Number theory has many practical applications, particularly in cryptography, which is the study of encoding messages to keep them secure from unauthorized access. Many encryption algorithms rely on the difficulty of factoring large composite numbers into primes, which is a problem that is believed to be computationally infeasible for sufficiently large integers.
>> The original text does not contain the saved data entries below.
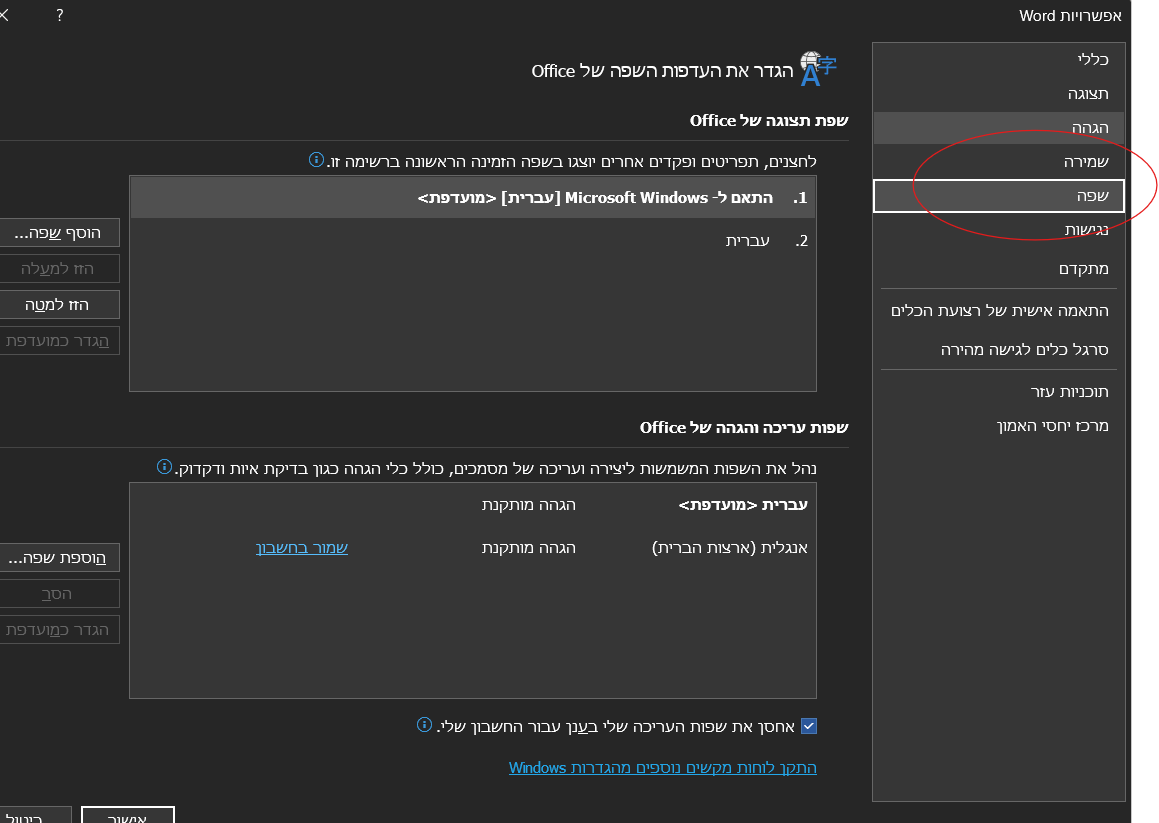
Task: Open the 'מתקדם' advanced settings category
Action: coord(1083,268)
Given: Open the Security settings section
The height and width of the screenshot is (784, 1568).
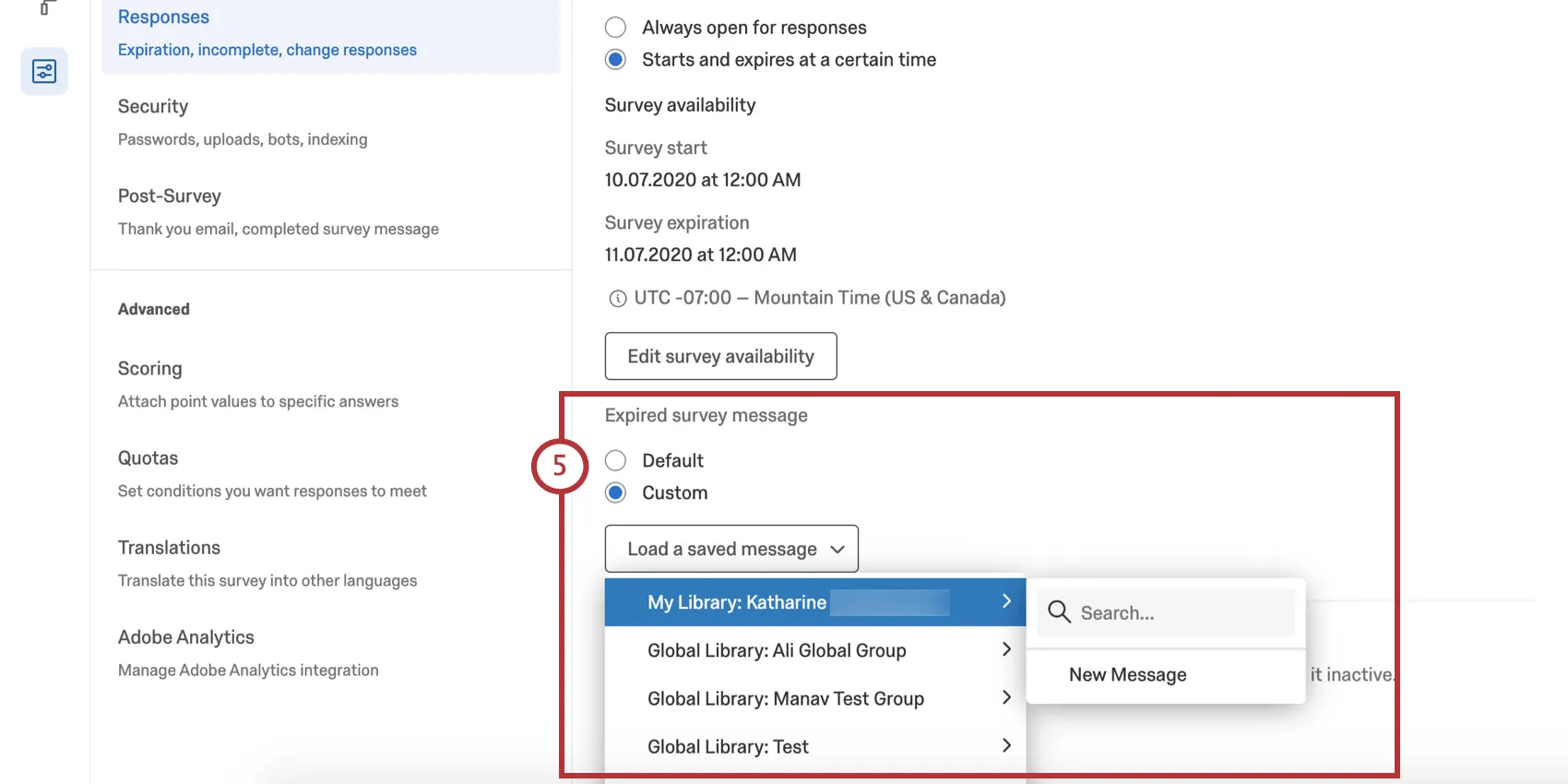Looking at the screenshot, I should (153, 107).
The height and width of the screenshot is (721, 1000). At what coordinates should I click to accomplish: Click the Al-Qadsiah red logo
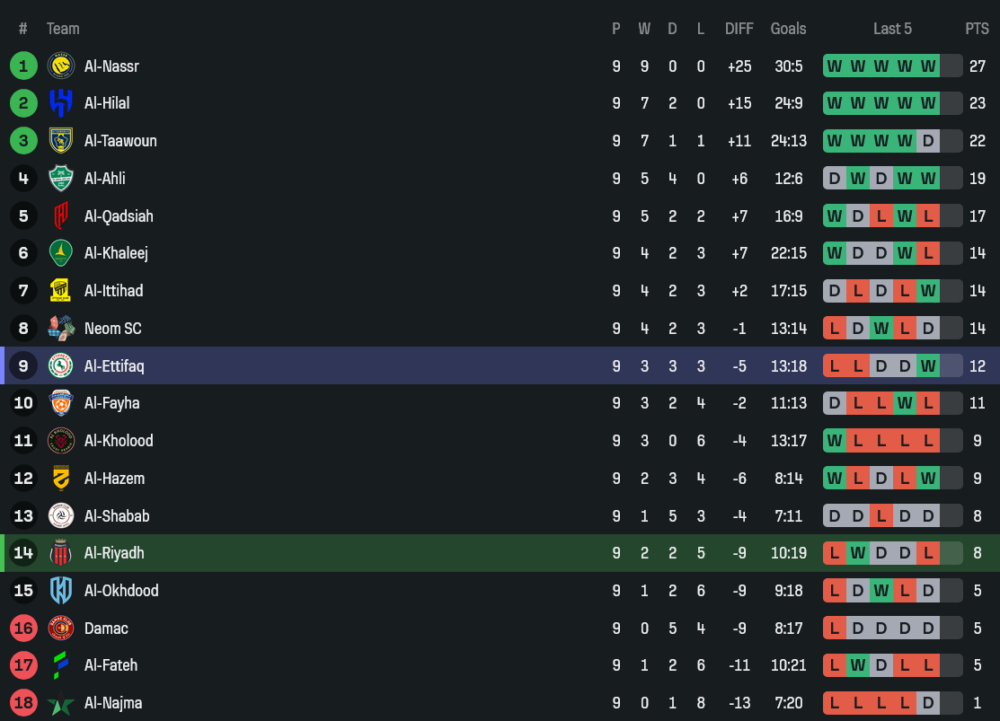coord(61,216)
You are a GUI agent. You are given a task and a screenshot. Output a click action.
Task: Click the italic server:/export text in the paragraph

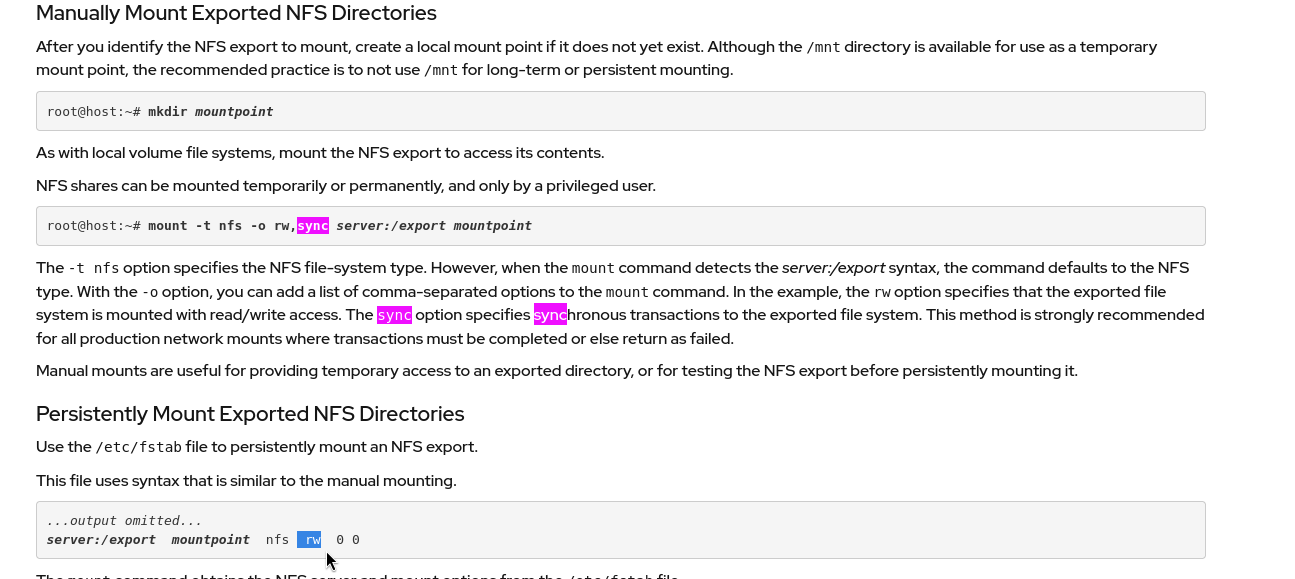point(833,268)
As a result, number theory plays a crucial role in the security of modern communication systems.

Code
import time

tic = time.time()

def find_factors(num): 
  factors = []
  for i in range(1, num+1):
    if num % i == 0:
      factors.append(i) 
  return factors

tic = time.time()
print(find_factors(12)) 
toc = time.time()
print(f'{toc - tic} secs')

tic = time.time()
print(find_factors(997)) 
toc = time.time()
print(f'{toc - tic} secs')

tic = time.time()
print(find_factors(999983)) 
toc = time.time()
print(f'{toc - tic} secs')

tic = time.time()
print(find_factors(997*999983)) 
toc = time.time()
print(f'{toc - tic} secs')
[1, 2, 3, 4, 6, 12]
0.0002880096435546875 secs
[1, 997]
0.00010514259338378906 secs
[1, 999983]
0.06030631065368652 secs
[1, 997, 999983, 996983051]
53.162992000579834 secs

Assignment

Basic: Make a short video explaining how factorization and prime numbers are used for encryption. Do proper research and use code demos.

Stretch: Expand your video with an exploration of the current state of quantum computing and it’s expected evolution. Discuss and illustrate the implications for current encryption methodologies. Provide a list of interesting resources on the matter.

Challenge: Share your content online (e.g. Linkedin or Medium), gather feedback and write a reflection on it.